== ИСХОДНЫЙ ТЕКСТ ==
Легкая же вживляемость в иную жизненную среду, подчинение ей, эклектичность бытия могли бы, конечно, сойти за свойство сильного начала – адаптацию, если бы не отражали всего-навсего отсутствие сил противодействия. Здоровое начало, как известно, легко отторгает чужеродное либо подчиняет его себе, набору своих жизненных программ. Само же оно не растворяется в этом чужеродном. Не буду говорить отвлеченно – вот показательный пример: боевые искусства. Как бы не стремились наши распознаватели восточной мудрости усмотреть связь отечественных состязательных традиций с у-шу, прикрываясь вульгарным примитивизмом типа «руки-ноги у всех одинаковы», связь здесь – не более чем иллюзия. Можно смотреть и шире – восточная боевая культура стала интернациональной. Однако не нужно обладать особыми аналитическими способностями, чтобы понять – восточная боевая культура всегда только восточная и никак не въезжает в рамки некоего общечеловеческого критерия.
Апологеты чужих достоинств любят отождествлять Россию с предметом своих страстей. С церковного амвона ее нет-нет да повеличают вторым Израилем, в полусектанских школах у-шу – вторым Шаолинем… А может, сами пристрастия не позволяют различить то первое, что делает Россию Россией? Поговорим о боевых искусствах и начнем от печки, с самой идеи, или, как принято считать на Востоке, с духовного начала.
===
РАБОЧИЕ ЗАДАНИЯ:
• 1. Перепишите без изменений отрывок текста о боевых искусствах от «Апологеты чужих достоинств» до «с духовного начала.».
• 2. Ответьте, пожалуйста: кем, согласно тексту о боевых искусствах, называют Россию в полусектантских школах у-шу?
Записи ниже получены из другого источника.
== ИСХОДНЫЕ ДАННЫЕ ==
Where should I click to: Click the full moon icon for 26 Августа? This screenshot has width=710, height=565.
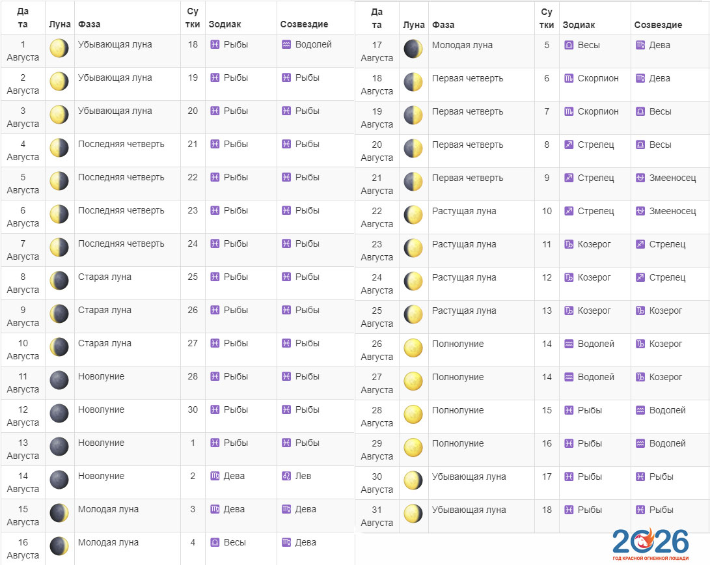[413, 348]
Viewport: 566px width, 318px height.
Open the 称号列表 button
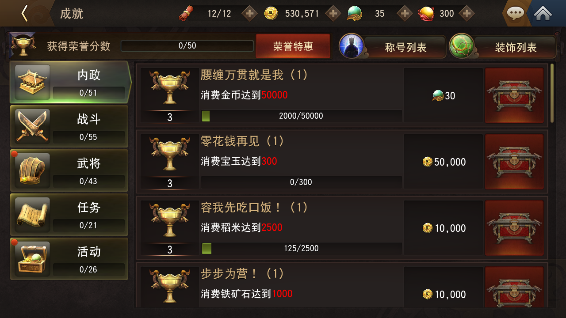click(393, 46)
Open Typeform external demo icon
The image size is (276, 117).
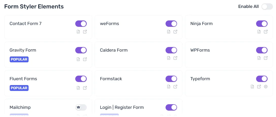[x=259, y=87]
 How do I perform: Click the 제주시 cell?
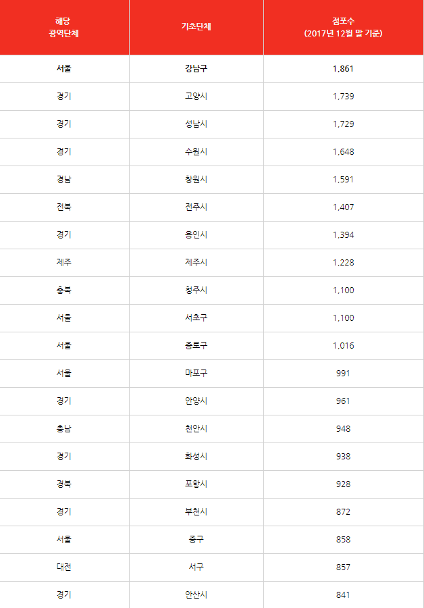point(196,263)
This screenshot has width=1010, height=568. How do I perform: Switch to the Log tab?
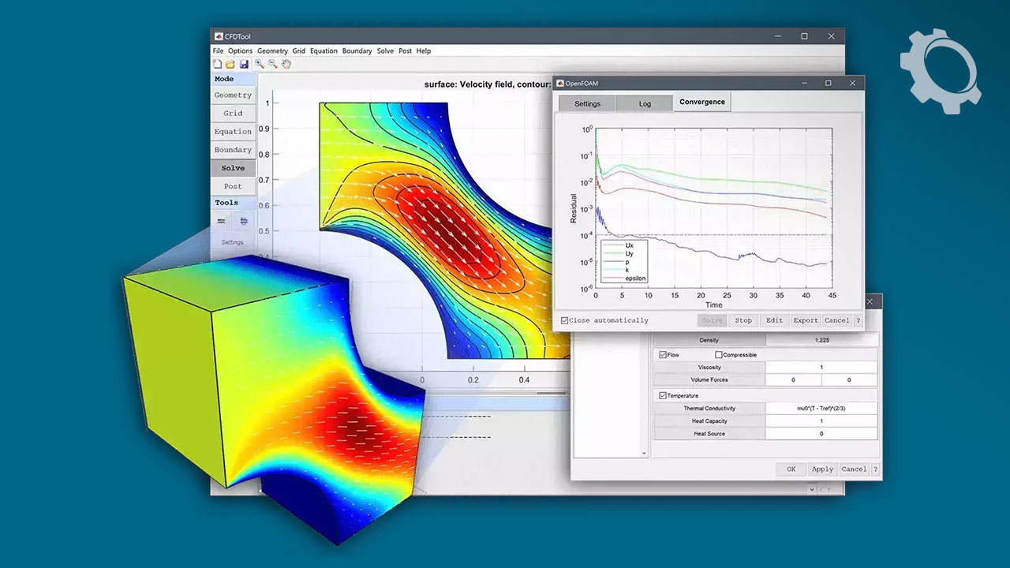645,103
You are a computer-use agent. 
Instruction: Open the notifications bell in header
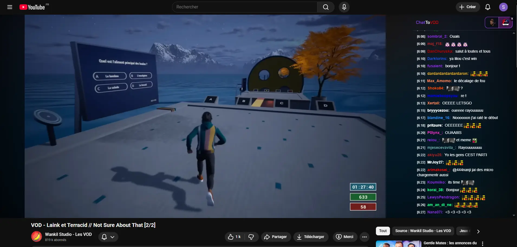click(487, 7)
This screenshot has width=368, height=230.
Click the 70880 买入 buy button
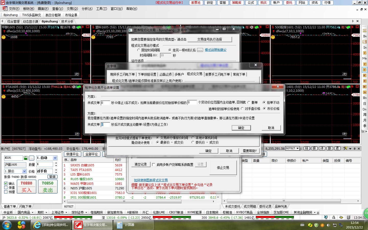click(x=26, y=187)
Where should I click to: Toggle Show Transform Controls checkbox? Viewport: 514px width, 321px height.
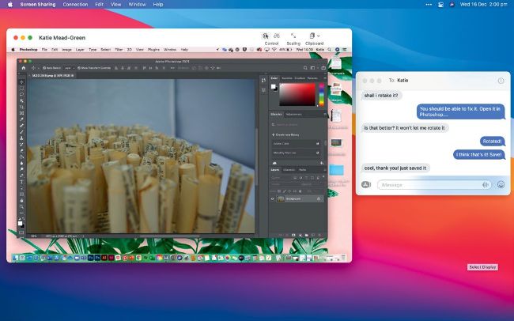click(x=80, y=68)
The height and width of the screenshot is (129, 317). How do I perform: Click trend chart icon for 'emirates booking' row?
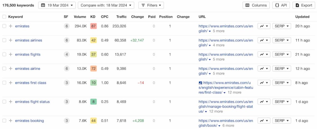[264, 121]
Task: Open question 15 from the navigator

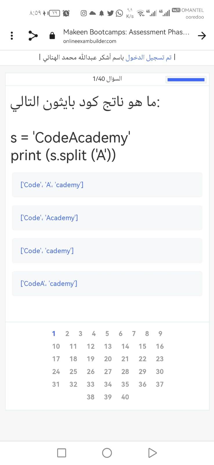Action: point(142,346)
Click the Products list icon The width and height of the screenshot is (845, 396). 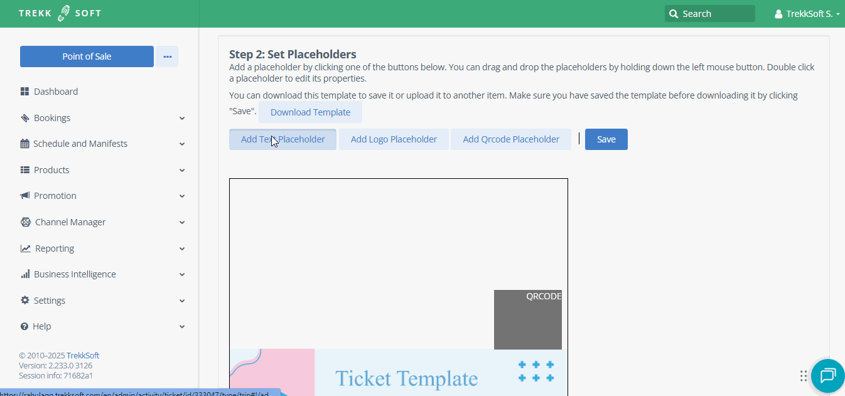(x=24, y=169)
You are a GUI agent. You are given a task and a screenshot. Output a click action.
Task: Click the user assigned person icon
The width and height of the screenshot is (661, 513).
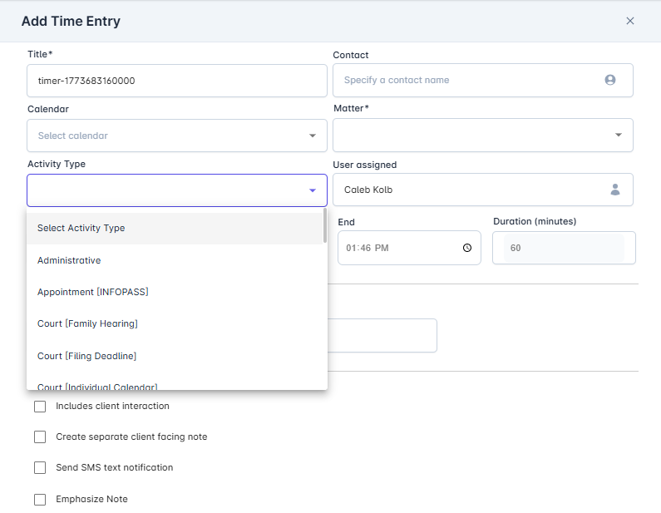coord(615,190)
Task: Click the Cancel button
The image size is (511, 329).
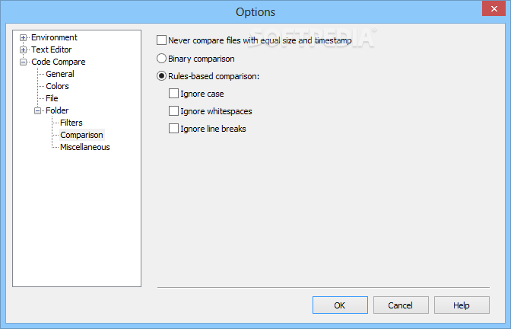Action: [400, 305]
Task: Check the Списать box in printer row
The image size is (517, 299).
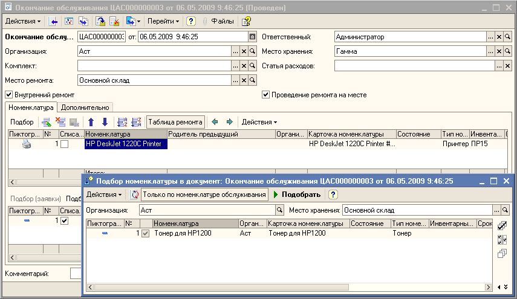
===
ПРАВИЛЬНЫЕ ОТВЕТЫ:
• 1.
Апологеты чужих достоинств любят отождествлять Россию с предметом своих страстей. С церковного амвона ее нет-нет да повеличают вторым Израилем, в полусектанских школах у-шу – вторым Шаолинем… А может, сами пристрастия не позволяют различить то первое, что делает Россию Россией? Поговорим о боевых искусствах и начнем от печки, с самой идеи, или, как принято считать на Востоке, с духовного начала.

• 2. Вторым Шаолинем.